Todo indica que el Banco de Inglaterra bajará en agosto los tipos de interés para frenar el impacto negativo del Brexit, y probablemente vuelva a las compras de bonos públicos; el BCE, hoy mismo, abre la posibilidad de tipos inferiores y de alargar las compras en el futuro; la Fed quizá paralice nuevas subidas… Así, los balances de los bancos centrales han crecido de forma importante desde 2008: el europeo se ha doblado, alcanzando el 26% de la economía de la eurozona; el de la Fed ha pasado del 6% al 25% del total del PIB americano; y qué decir, por citar otro, del enorme balance del banco de Japón, que supera el 77% de su PIB.

Draghi no encuentra otra solución: en un mundo con libre movilidad de capitales, ¡y pese a tener tipos de cambio flotantes!, es preciso que se aborde la política monetaria desde una dimensión internacional, realizando en común un diagnóstico de las causas fundamentales de los problemas que nos afectan a todos y consiguiendo un compromiso de cada uno para guiar las políticas propias en base a ese diagnóstico.

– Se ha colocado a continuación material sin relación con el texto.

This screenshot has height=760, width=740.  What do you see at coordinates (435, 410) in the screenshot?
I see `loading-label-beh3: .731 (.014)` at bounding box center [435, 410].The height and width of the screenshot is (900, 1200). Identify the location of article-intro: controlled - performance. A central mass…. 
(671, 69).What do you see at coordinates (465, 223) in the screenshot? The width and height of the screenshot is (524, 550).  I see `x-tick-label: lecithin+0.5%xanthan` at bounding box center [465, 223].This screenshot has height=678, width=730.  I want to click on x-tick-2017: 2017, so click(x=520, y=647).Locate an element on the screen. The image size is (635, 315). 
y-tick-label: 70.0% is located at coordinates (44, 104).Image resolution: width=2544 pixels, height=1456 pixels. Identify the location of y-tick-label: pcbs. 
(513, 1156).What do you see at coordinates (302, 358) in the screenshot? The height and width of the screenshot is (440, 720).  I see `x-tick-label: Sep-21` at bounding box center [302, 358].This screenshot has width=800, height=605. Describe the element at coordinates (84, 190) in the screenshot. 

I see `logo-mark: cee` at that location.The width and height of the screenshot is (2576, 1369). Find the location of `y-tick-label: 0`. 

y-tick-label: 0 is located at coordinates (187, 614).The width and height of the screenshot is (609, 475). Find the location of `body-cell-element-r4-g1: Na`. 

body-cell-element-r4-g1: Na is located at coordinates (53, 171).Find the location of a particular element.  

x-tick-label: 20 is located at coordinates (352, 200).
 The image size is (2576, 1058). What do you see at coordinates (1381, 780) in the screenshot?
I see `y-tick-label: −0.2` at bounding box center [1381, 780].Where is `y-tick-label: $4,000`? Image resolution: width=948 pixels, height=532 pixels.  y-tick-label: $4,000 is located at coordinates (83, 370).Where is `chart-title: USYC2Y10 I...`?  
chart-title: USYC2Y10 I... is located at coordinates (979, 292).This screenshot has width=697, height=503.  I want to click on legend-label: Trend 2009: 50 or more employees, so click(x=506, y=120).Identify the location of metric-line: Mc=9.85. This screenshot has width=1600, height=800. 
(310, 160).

Sin embargo, bien difícil es el acuerdo que plantea, y tanto más cuanto más internacional quiera que sea. Incluso formalizado, y aunque se tuvieran mejores resultados juntos colaborando, como sucede en el dilema del prisionero, los incentivos serían muy fuertes para desmarcarse y abandonarlo. Y además lo propone él, cuando en su propia casa, el BCE, resulta tan complicado establecer la política monetaria más propicia para todos, y eso sin que haya guerra de divisas de por medio.

Sus palabras, apelando a un consenso internacional, no muestran firmeza sino un futuro fuera de control, y de ellas sólo cabe deducir que no se tiene nada claro cómo paralizar este proceso, y menos claro aún cómo se podrá abordar el camino de vuelta.